What you should do: Reprint the listing. Every line must match the original exactly.

▼▼▼

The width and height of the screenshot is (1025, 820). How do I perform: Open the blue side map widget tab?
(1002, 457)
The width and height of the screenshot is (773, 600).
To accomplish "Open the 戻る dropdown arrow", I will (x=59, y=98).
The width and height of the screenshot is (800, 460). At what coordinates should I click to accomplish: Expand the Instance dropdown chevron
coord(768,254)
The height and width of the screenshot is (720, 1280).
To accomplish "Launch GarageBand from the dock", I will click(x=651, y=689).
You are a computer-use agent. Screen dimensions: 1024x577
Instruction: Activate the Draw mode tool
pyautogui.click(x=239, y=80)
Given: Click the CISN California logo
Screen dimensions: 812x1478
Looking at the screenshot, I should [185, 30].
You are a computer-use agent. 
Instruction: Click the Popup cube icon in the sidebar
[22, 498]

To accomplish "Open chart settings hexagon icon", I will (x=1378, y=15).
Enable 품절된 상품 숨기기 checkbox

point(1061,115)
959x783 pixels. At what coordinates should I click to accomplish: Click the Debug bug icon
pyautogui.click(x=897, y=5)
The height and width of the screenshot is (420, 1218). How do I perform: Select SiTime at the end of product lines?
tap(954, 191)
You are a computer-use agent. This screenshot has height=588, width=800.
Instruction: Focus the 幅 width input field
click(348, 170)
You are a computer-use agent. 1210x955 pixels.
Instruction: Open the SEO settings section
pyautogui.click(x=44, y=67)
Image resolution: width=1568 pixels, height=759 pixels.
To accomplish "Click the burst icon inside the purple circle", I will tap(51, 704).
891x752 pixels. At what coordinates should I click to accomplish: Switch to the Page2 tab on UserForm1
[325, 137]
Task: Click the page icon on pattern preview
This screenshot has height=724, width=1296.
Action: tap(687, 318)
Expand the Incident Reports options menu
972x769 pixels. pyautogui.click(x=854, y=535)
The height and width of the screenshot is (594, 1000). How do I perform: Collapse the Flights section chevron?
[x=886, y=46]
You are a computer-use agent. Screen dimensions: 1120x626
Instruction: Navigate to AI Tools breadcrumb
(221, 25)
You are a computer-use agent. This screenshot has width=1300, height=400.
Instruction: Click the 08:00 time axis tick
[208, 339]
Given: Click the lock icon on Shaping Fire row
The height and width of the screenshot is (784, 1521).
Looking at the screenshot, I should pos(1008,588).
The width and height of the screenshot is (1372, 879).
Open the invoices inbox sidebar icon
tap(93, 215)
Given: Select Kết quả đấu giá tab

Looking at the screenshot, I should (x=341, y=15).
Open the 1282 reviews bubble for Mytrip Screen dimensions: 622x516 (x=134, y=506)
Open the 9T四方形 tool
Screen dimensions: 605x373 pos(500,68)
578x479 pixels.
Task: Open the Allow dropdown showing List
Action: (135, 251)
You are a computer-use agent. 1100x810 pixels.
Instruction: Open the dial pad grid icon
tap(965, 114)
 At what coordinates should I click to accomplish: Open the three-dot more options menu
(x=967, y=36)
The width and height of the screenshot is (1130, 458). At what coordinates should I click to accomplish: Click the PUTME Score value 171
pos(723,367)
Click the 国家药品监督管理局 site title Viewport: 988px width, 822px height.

▲▲▲

Worked solution:
The width and height of the screenshot is (1025, 820). How do I perform: Open the blue side map widget tab?
(1002, 457)
The width and height of the screenshot is (773, 600).
To accomplish "Open the 戻る dropdown arrow", I will (x=59, y=98).
The width and height of the screenshot is (800, 460). At what coordinates should I click to accomplish: Expand the Instance dropdown chevron
coord(768,254)
The height and width of the screenshot is (720, 1280).
To accomplish "Launch GarageBand from the dock", I will click(x=651, y=689).
You are a computer-use agent. Screen dimensions: 1024x577
Instruction: Activate the Draw mode tool
pyautogui.click(x=239, y=80)
Given: Click the CISN California logo
Screen dimensions: 812x1478
Looking at the screenshot, I should [185, 30].
You are a computer-use agent. 
Instruction: Click the Popup cube icon in the sidebar
[22, 498]

To accomplish "Open chart settings hexagon icon", I will (x=1378, y=15).
Enable 품절된 상품 숨기기 checkbox

point(1061,115)
959x783 pixels. At what coordinates should I click to accomplish: Click the Debug bug icon
pyautogui.click(x=897, y=5)
The height and width of the screenshot is (420, 1218). How do I perform: Select SiTime at the end of product lines?
tap(954, 191)
You are a computer-use agent. This screenshot has height=588, width=800.
Instruction: Focus the 幅 width input field
click(348, 170)
You are a computer-use agent. 1210x955 pixels.
Instruction: Open the SEO settings section
pyautogui.click(x=44, y=67)
Image resolution: width=1568 pixels, height=759 pixels.
To accomplish "Click the burst icon inside the purple circle", I will tap(51, 704).
891x752 pixels. At what coordinates should I click to accomplish: Switch to the Page2 tab on UserForm1
[325, 137]
Task: Click the page icon on pattern preview
This screenshot has height=724, width=1296.
Action: tap(687, 318)
Expand the Incident Reports options menu
972x769 pixels. pyautogui.click(x=854, y=535)
The height and width of the screenshot is (594, 1000). How do I perform: Collapse the Flights section chevron?
[x=886, y=46]
You are a computer-use agent. Screen dimensions: 1120x626
Instruction: Navigate to AI Tools breadcrumb
(221, 25)
You are a computer-use agent. This screenshot has width=1300, height=400.
Instruction: Click the 08:00 time axis tick
[208, 339]
Given: Click the lock icon on Shaping Fire row
The height and width of the screenshot is (784, 1521).
Looking at the screenshot, I should pos(1008,588).
The width and height of the screenshot is (1372, 879).
Open the invoices inbox sidebar icon
tap(93, 215)
Given: Select Kết quả đấu giá tab

Looking at the screenshot, I should (x=341, y=15).
Open the 1282 reviews bubble for Mytrip Screen dimensions: 622x516 (x=134, y=506)
Open the 9T四方形 tool
Screen dimensions: 605x373 pos(500,68)
578x479 pixels.
Task: Open the Allow dropdown showing List
Action: (135, 251)
You are a computer-use agent. 1100x810 pixels.
Instruction: Open the dial pad grid icon
tap(965, 114)
 At what coordinates should I click to accomplish: Open the three-dot more options menu
(x=967, y=36)
The width and height of the screenshot is (1130, 458). At what coordinates should I click to accomplish: Click the PUTME Score value 171
pos(723,367)
Click the 国家药品监督管理局 site title Viewport: 988px width, 822px height.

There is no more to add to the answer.